BRIEF: In the forum post on engine head work below, how would you render the sentence "Your bike will be fast and reliable." in Spanish?

SOURCE:
────────
Yam RD "Blue Dream"- Ride,Maintain,Tune

der_nanno said:
I don't think we can take more than 1mm off the head anyway, so going for 0.6 or 0.8mm is pretty much academic. From my past experience, a chamber volume of a tad less than 20cc should yield nice compression without terrible detonation woes. Especially considering how this bike is going to be used, there's absolutely no point in building a proper race engine for Mr. Ryan (which is also illustrated in the pistons selected etc.!)

Good philosophy on a race engine. From memory (I'm doomed now!) 20cc volume on this engine sounds catastrophically small (apologies in advance, I'm not calculating, just feebly remembering - needs 26cc - 23cc (for the daring) or so?).
There is great value in considering the two things as disparate tasks. Without making a big engineering discussion, consider setting your squish as described. The ideal thing to do would be to first, ignoring everything else, machine the gasket surface of the head(s) to fit the cylinder tops with no gasket. That means cutting a step in the head that will use the stock copper gasket recess to center the head. This will screw up both the squish and combustion chamber volume (compression ratio), but ignore that for now. Add a groove for an o-ring. Measure the squish gap, and re-machine accordingly to get a bit less than 1 mm, or a bit more than .038". Your squish is now done. For part 2, decide the compression ratio you want (6.5/1 - 7.0/1?) and calculate that volume. Measure the volume you have now (as previously described) and then carve out as much more as you need from the chamber to get it. If you leave the depth of the spark plug threads constant and keep a more or less hemispherical chamber shape (in other words, obtain the needed chamber volume by increasing the chamber diameter rather than increasing the depth) you will reduce the squish band width to a reasonably appropriate size and end up with some very good performing streetable heads that don't leak. You can do a much more detailed analysis, but you will get very, very close to the same thing. Keep your thoughts on the important goals. 1) You need to have reliable sealing of the heads. This is not a problem now, but it WILL be if you get your engine running well - hence the head step and o-ring. 2) the squish distance is very important. Fix it! There is a lot of complicated science and opinion(!) here, keep it simple, get it in the range. The distance between the piston and head at the perimeter of the bore is more important than the width of the squish band or the taper between the piston crown and the band. (not that hose things are UN-important). 3) Compression ratio (when running - pipes greatly impact this) is life threatening for your engine. Get the other things dealt with, and select a ratio you can work with and implement it. Be conservative on a street motor. You can always increase it.

None of this is hard, but it will involve a little cut-and-try. Turning the heads to step them and o-ring seal them will very adversely increase the compression ratio. Bringing the squish clearance in to the the right number will make this problem worse. (there is a definite variation in heads, so consider any statement accordingly). Do those two things alone, and you will have a grenade (usually). However, it is a simple matter to remove enough material from the chamber to bring it into a reasonable volume. Just takes a willingness to bolt it all together, make some measurements, and act accordingly (wash, rinse, repeat as they say). Once it is done, it is DONE! (and you will never buy (or anneal)) another head gasket again! Your bike will be fast and reliable. I promise.
────────
GIVEN DATA:
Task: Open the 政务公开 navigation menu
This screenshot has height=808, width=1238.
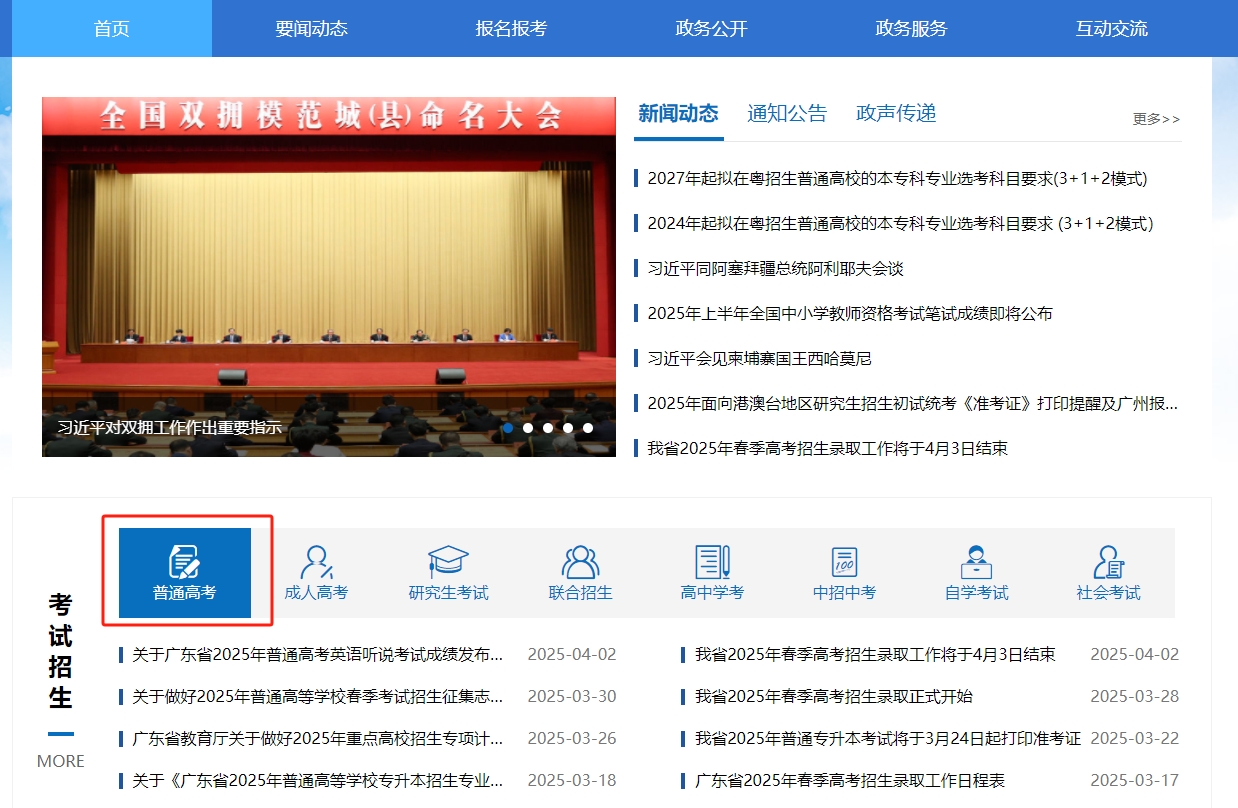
────────
FINISHED ANSWER: Tu moto será rápida y fiable.